Unione tra Comuni l’Uti del Noncello

Prosegue il processo di unificazione tra i vari Comuni della regione avviato con l’approvazione in Consiglio della L. 136. Il presidente del Fvg, Debora Serracchiani ha dato il via al primo dei 18 incontri con altrettanti sindaci delle Unioni territoriali intercomuniali della regione: «Il nostro intento - ha dichiarato - è quello di sciogliere i nodi che dovessero emergere in ogni realtà arrivando ad essere operativi entro luglio».
Tali dichiarazioni sono state rese al termine al tavolo della costituenda Unione territoriale intercomunale (Uti) del Noncello nella sede comunale di Pordenone. Presenti all’incontro i sindaci  Claudio Pedrotti (Pordenone), Mario Ongaro (Cordenons), Caludio Peruch (Fontanafredda), Giuseppe Gaiarin (Porcia), Mara Giacomini (Roveredo in Piano), Corrado Della Mattia (San Quirino) e Francesca Papais (Zoppola). Il cronoprogramma stabilito a livello regionale prevede entro il 20 aprile la convocazione dell'assemblea da parte del sindaco del Comune più popoloso dell'Uti; entro il 26 aprile l'elezione del presidente dell'Unione territoriale. «Da questa data e fino al 30 giugno - ha aggiunto la presidente - i tavoli tecnici inizieranno a lavorare per preparare l'aspetto operativo delle funzioni associate».

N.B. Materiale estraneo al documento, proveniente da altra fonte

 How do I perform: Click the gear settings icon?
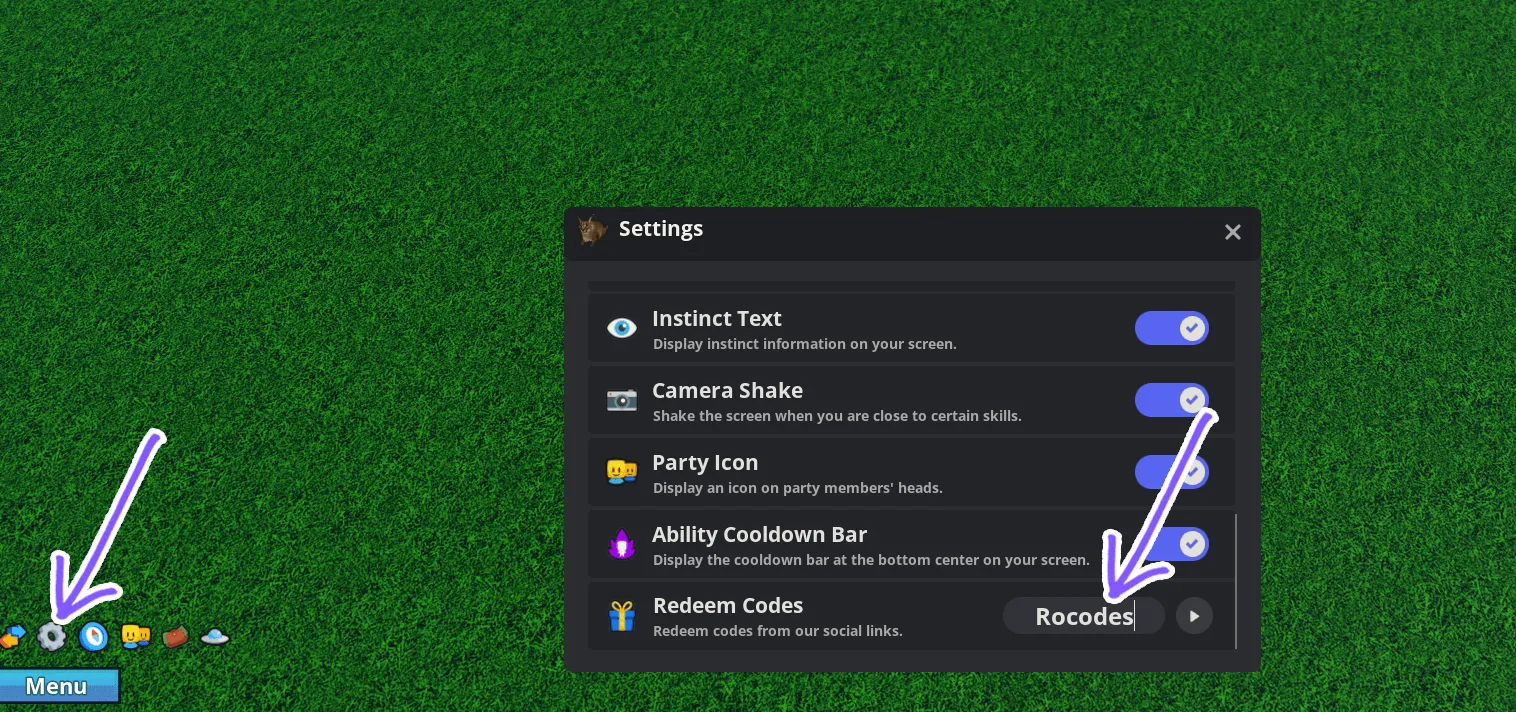coord(51,636)
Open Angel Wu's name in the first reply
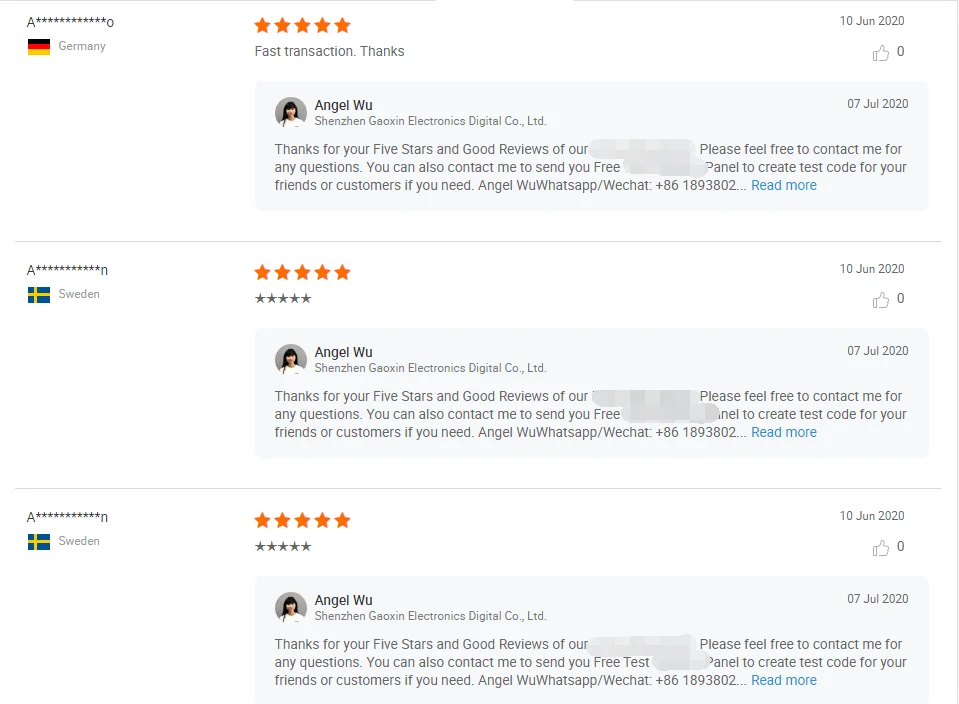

L’assessore regionale alle autonomie locali, Paolo Panontin, ha aggiunto: «Sul fronte della viabilità, entro il 31 marzo la Giunta regionale individuerà le strade provinciali di propria competenza e quelle di interesse locale. Dal 1° di luglio, inoltre, la Regione avocherà a se le prime e individuerà l’Ente locale a cui trasferire le seconde e, di converso, l’Uti che le gestirà».
Per quanto riguarda l’ambito socio-assistenziali, ha precisato: «Questi verranno trasferiti alle Uti solo quando alla nuova istituzione aderiranno tutti i relativi Comuni».
Come incentivo economico, la Serracchiani ha precisato che i Comuni che aderiranno alla Unione entro il 15 aprile «Avranno diritto alla distribuzione del fondo perequativo che scatta nel 2016. Chi aderisce in seguito dovrà aspettare il prossimo anno».
Il prossimo compito a livello regionale è quello della individuazione dei criteri per la ripartizione, l’assegnazione vera e propria verrà fatta dopo la conclusione delle adesioni alle Uti (15 aprile).